- Date: December 29, 1991
- Season: 1991
- Stadium: Liberty Bowl Memorial Stadium
- Location: Memphis, Tennessee
- MVP: Rob Perez (QB, Air Force)
- Attendance: 61,497

United States TV coverage
- Network: ESPN
- Announcers: Sean McDonough and Craig James

= 1991 Liberty Bowl =

The 1991 Liberty Bowl was a college football postseason bowl game played on December 29, 1991, in Memphis, Tennessee. The 33rd edition of the Liberty Bowl, the game matched the Air Force Falcons and the Mississippi State Bulldogs.

==Background==
The Falcons finished 3rd in the Western Athletic Conference while the Bulldogs finished tied for 4th in the Southeastern Conference. This was Air Force's third consecutive Liberty Bowl; it was Mississippi State's first bowl appearance since 1981, and first Liberty Bowl since 1963.

==Game summary==
One yard scoring runs by fullback Jason Jones and Rob Perez gave the Falcons a 14-0 first quarter lead, with Perez's touchdown coming six plays after the kickoff returner fumbled the ball back to the Falcons.
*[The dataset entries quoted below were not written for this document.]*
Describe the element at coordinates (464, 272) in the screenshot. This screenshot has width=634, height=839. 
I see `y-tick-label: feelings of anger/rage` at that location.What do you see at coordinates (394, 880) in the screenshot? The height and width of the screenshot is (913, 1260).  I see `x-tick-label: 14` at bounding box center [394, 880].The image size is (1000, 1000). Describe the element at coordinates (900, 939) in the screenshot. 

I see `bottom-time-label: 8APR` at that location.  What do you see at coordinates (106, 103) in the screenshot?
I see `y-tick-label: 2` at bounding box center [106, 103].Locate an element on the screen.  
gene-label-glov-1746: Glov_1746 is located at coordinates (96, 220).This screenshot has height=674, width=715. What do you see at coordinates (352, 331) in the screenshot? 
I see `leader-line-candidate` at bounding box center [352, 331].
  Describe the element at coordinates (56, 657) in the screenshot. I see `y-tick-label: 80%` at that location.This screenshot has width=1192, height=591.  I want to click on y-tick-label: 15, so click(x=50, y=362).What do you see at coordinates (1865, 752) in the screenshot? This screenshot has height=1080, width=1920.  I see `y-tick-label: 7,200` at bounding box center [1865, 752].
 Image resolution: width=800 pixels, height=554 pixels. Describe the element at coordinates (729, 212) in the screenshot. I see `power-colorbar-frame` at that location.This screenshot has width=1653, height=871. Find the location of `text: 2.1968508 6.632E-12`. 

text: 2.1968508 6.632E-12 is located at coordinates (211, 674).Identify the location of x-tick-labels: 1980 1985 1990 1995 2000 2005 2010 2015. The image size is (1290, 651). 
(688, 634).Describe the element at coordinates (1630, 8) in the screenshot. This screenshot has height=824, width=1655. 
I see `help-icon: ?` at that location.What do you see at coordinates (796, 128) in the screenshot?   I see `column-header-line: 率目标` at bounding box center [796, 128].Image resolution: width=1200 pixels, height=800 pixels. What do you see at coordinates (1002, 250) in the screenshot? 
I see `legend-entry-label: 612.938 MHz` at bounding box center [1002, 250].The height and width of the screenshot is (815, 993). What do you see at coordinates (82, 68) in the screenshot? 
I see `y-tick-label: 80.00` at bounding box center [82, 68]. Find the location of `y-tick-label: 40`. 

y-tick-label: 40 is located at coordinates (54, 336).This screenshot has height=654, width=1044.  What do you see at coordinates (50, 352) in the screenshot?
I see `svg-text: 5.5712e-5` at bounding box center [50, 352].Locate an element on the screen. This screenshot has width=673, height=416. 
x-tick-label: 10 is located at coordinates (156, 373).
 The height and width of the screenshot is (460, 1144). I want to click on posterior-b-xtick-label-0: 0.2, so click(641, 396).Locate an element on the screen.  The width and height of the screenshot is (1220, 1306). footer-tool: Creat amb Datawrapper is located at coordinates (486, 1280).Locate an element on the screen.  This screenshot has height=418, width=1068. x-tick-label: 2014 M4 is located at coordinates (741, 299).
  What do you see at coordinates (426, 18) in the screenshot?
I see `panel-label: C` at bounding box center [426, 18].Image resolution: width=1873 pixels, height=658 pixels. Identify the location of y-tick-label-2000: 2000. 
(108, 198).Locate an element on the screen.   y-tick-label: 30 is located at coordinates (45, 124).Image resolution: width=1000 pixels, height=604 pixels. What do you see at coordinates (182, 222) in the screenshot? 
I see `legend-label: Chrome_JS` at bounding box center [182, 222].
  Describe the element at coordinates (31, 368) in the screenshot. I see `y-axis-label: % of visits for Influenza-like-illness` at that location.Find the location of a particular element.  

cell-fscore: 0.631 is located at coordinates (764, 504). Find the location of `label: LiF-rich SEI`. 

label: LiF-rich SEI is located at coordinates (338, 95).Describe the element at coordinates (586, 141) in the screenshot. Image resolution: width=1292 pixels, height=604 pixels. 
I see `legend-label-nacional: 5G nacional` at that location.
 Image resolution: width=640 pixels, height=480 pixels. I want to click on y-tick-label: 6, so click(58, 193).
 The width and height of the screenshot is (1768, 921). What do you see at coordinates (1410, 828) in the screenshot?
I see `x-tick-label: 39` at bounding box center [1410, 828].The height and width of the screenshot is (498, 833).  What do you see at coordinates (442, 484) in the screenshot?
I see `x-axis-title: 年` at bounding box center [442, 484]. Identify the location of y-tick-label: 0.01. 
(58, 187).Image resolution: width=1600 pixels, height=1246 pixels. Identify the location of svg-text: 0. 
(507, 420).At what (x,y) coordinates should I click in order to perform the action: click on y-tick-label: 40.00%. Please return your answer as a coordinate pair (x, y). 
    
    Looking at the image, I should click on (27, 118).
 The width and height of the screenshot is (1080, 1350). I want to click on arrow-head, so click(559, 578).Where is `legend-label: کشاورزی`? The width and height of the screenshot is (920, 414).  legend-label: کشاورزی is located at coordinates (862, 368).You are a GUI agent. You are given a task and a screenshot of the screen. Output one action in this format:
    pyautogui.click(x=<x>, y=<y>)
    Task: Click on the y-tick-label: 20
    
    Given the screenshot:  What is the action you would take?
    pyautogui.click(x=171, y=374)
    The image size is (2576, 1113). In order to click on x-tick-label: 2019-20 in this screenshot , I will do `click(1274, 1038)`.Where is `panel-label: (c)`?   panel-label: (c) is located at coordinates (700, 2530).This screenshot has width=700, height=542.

Shannon Yates recovered a fumble and ran 35 yards for a touchdown to make it 21-0. Sleepy Robinson threw a touchdown pass to Trenell Edwards to culminate a 76-yard drive with :35 remaining in the half. While the Falcons only scored three points in the third quarter, they controlled the ball for 13:12, though Scott Hufford scored on a 31-yard touchdown run on the 2nd play of the fourth quarter. Michael Davis ran for a touchdown to make it 31-15 with 7:23 remaining, but the Falcons held on to win. Rob Perez ran for 318 yards while only attempting two passes in the entire game. Air Force outgained the Bulldogs in time of possession by 37:34-22:26.

==Aftermath==
Air Force quarterback Rob Perez was named game MVP. He had also been MVP of the prior edition of the Liberty Bowl, making this the first (and to date, only) instance of a player being named Liberty Bowl MVP more than once. The Falcons finished the season ranked number 25 in the AP Poll. They reached the Liberty Bowl again the following season. The Bulldogs next played in the Liberty Bowl in 2007.